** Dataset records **
'''
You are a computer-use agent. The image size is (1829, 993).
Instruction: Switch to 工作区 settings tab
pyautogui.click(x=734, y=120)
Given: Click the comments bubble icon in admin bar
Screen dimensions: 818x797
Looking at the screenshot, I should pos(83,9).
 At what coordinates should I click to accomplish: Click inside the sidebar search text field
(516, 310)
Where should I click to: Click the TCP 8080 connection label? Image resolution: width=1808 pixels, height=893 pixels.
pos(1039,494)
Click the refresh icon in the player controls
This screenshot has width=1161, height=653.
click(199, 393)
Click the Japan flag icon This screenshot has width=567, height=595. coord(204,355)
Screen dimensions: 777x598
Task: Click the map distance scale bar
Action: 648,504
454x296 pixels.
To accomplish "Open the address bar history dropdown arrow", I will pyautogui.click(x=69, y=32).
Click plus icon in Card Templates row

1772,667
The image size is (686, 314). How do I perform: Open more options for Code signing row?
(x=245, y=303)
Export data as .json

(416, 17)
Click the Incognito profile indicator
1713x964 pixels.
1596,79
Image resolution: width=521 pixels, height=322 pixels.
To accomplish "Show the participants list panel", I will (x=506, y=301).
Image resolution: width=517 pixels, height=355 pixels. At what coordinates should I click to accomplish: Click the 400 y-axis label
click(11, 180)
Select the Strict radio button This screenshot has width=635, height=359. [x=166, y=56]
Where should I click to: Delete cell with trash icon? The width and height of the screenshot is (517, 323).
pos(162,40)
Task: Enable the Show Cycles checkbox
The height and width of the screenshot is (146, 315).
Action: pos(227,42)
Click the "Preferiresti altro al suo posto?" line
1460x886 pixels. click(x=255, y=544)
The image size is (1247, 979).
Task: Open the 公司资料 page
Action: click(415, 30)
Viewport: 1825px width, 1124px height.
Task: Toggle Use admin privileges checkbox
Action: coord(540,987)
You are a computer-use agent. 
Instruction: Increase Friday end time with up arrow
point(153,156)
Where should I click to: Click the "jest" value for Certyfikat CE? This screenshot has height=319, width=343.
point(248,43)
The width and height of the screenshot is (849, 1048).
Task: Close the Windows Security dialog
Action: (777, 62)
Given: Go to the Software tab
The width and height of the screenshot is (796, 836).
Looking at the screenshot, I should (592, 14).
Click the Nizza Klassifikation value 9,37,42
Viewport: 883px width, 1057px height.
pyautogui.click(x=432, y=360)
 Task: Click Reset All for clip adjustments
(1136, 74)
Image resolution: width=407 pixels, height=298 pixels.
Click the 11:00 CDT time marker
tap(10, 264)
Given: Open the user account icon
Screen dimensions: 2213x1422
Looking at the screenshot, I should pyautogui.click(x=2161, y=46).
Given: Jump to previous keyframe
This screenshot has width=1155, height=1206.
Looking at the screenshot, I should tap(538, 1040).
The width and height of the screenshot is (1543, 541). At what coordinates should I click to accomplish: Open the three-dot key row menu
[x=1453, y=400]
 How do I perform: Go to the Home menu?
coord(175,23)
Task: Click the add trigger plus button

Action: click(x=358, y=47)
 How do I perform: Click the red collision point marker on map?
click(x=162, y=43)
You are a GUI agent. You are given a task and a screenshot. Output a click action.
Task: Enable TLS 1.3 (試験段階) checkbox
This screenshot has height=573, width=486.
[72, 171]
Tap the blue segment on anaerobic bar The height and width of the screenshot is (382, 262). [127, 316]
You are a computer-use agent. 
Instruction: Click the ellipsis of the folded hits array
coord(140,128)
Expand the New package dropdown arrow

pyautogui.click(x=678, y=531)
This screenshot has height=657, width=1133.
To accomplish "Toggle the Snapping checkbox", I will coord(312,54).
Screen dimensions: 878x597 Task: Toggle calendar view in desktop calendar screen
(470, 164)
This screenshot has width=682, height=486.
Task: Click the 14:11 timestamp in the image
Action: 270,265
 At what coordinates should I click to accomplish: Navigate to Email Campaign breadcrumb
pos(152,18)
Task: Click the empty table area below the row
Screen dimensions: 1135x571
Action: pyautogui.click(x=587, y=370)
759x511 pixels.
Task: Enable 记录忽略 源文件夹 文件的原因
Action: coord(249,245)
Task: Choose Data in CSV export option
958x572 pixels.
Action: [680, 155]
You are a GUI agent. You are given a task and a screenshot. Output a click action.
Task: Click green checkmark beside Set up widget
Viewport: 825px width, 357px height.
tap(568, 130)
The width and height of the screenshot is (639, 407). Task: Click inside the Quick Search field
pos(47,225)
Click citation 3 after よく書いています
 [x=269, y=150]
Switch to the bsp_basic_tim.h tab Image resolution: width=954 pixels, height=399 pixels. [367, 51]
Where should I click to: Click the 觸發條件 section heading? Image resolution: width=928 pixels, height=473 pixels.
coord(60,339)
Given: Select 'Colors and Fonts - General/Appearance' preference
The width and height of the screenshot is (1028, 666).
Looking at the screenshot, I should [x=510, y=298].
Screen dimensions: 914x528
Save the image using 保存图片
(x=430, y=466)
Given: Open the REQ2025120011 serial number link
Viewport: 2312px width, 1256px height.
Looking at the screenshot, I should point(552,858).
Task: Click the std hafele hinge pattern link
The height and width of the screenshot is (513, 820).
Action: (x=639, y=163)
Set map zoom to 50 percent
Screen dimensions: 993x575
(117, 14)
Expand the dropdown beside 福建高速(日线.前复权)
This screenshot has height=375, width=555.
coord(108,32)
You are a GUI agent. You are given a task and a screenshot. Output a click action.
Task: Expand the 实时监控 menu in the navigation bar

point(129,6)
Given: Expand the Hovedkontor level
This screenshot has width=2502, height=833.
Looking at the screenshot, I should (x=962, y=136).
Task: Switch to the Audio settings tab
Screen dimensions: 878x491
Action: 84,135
'''
** Aim **
Reproduce the entire listing above verbatim, preserving every line in its original order.

** Problem solution **
You are a computer-use agent. The image size is (1829, 993).
Instruction: Switch to 工作区 settings tab
pyautogui.click(x=734, y=120)
Given: Click the comments bubble icon in admin bar
Screen dimensions: 818x797
Looking at the screenshot, I should pos(83,9).
 At what coordinates should I click to accomplish: Click inside the sidebar search text field
(516, 310)
Where should I click to: Click the TCP 8080 connection label? Image resolution: width=1808 pixels, height=893 pixels.
pos(1039,494)
Click the refresh icon in the player controls
This screenshot has width=1161, height=653.
click(199, 393)
Click the Japan flag icon This screenshot has width=567, height=595. coord(204,355)
Screen dimensions: 777x598
Task: Click the map distance scale bar
Action: 648,504
454x296 pixels.
To accomplish "Open the address bar history dropdown arrow", I will pyautogui.click(x=69, y=32).
Click plus icon in Card Templates row

1772,667
The image size is (686, 314). How do I perform: Open more options for Code signing row?
(x=245, y=303)
Export data as .json

(416, 17)
Click the Incognito profile indicator
1713x964 pixels.
1596,79
Image resolution: width=521 pixels, height=322 pixels.
To accomplish "Show the participants list panel", I will (x=506, y=301).
Image resolution: width=517 pixels, height=355 pixels. At what coordinates should I click to accomplish: Click the 400 y-axis label
click(11, 180)
Select the Strict radio button This screenshot has width=635, height=359. [x=166, y=56]
Where should I click to: Delete cell with trash icon? The width and height of the screenshot is (517, 323).
pos(162,40)
Task: Enable the Show Cycles checkbox
The height and width of the screenshot is (146, 315).
Action: pos(227,42)
Click the "Preferiresti altro al suo posto?" line
1460x886 pixels. click(x=255, y=544)
The image size is (1247, 979).
Task: Open the 公司资料 page
Action: click(415, 30)
Viewport: 1825px width, 1124px height.
Task: Toggle Use admin privileges checkbox
Action: coord(540,987)
You are a computer-use agent. 
Instruction: Increase Friday end time with up arrow
point(153,156)
Where should I click to: Click the "jest" value for Certyfikat CE? This screenshot has height=319, width=343.
point(248,43)
The width and height of the screenshot is (849, 1048).
Task: Close the Windows Security dialog
Action: (777, 62)
Given: Go to the Software tab
The width and height of the screenshot is (796, 836).
Looking at the screenshot, I should (592, 14).
Click the Nizza Klassifikation value 9,37,42
Viewport: 883px width, 1057px height.
pyautogui.click(x=432, y=360)
 Task: Click Reset All for clip adjustments
(1136, 74)
Image resolution: width=407 pixels, height=298 pixels.
Click the 11:00 CDT time marker
tap(10, 264)
Given: Open the user account icon
Screen dimensions: 2213x1422
Looking at the screenshot, I should pyautogui.click(x=2161, y=46).
Given: Jump to previous keyframe
This screenshot has width=1155, height=1206.
Looking at the screenshot, I should tap(538, 1040).
The width and height of the screenshot is (1543, 541). At what coordinates should I click to accomplish: Open the three-dot key row menu
[x=1453, y=400]
 How do I perform: Go to the Home menu?
coord(175,23)
Task: Click the add trigger plus button

Action: click(x=358, y=47)
 How do I perform: Click the red collision point marker on map?
click(x=162, y=43)
You are a GUI agent. You are given a task and a screenshot. Output a click action.
Task: Enable TLS 1.3 (試験段階) checkbox
This screenshot has height=573, width=486.
[72, 171]
Tap the blue segment on anaerobic bar The height and width of the screenshot is (382, 262). [127, 316]
You are a computer-use agent. 
Instruction: Click the ellipsis of the folded hits array
coord(140,128)
Expand the New package dropdown arrow

pyautogui.click(x=678, y=531)
This screenshot has height=657, width=1133.
To accomplish "Toggle the Snapping checkbox", I will coord(312,54).
Screen dimensions: 878x597 Task: Toggle calendar view in desktop calendar screen
(470, 164)
This screenshot has width=682, height=486.
Task: Click the 14:11 timestamp in the image
Action: 270,265
 At what coordinates should I click to accomplish: Navigate to Email Campaign breadcrumb
pos(152,18)
Task: Click the empty table area below the row
Screen dimensions: 1135x571
Action: pyautogui.click(x=587, y=370)
759x511 pixels.
Task: Enable 记录忽略 源文件夹 文件的原因
Action: coord(249,245)
Task: Choose Data in CSV export option
958x572 pixels.
Action: [680, 155]
You are a GUI agent. You are given a task and a screenshot. Output a click action.
Task: Click green checkmark beside Set up widget
Viewport: 825px width, 357px height.
tap(568, 130)
The width and height of the screenshot is (639, 407). Task: Click inside the Quick Search field
pos(47,225)
Click citation 3 after よく書いています
 [x=269, y=150]
Switch to the bsp_basic_tim.h tab Image resolution: width=954 pixels, height=399 pixels. [367, 51]
Where should I click to: Click the 觸發條件 section heading? Image resolution: width=928 pixels, height=473 pixels.
coord(60,339)
Given: Select 'Colors and Fonts - General/Appearance' preference
The width and height of the screenshot is (1028, 666).
Looking at the screenshot, I should [x=510, y=298].
Screen dimensions: 914x528
Save the image using 保存图片
(x=430, y=466)
Given: Open the REQ2025120011 serial number link
Viewport: 2312px width, 1256px height.
Looking at the screenshot, I should point(552,858).
Task: Click the std hafele hinge pattern link
The height and width of the screenshot is (513, 820).
Action: (x=639, y=163)
Set map zoom to 50 percent
Screen dimensions: 993x575
(117, 14)
Expand the dropdown beside 福建高速(日线.前复权)
This screenshot has height=375, width=555.
coord(108,32)
You are a GUI agent. You are given a task and a screenshot. Output a click action.
Task: Expand the 实时监控 menu in the navigation bar

point(129,6)
Given: Expand the Hovedkontor level
This screenshot has width=2502, height=833.
Looking at the screenshot, I should (x=962, y=136).
Task: Switch to the Audio settings tab
Screen dimensions: 878x491
Action: 84,135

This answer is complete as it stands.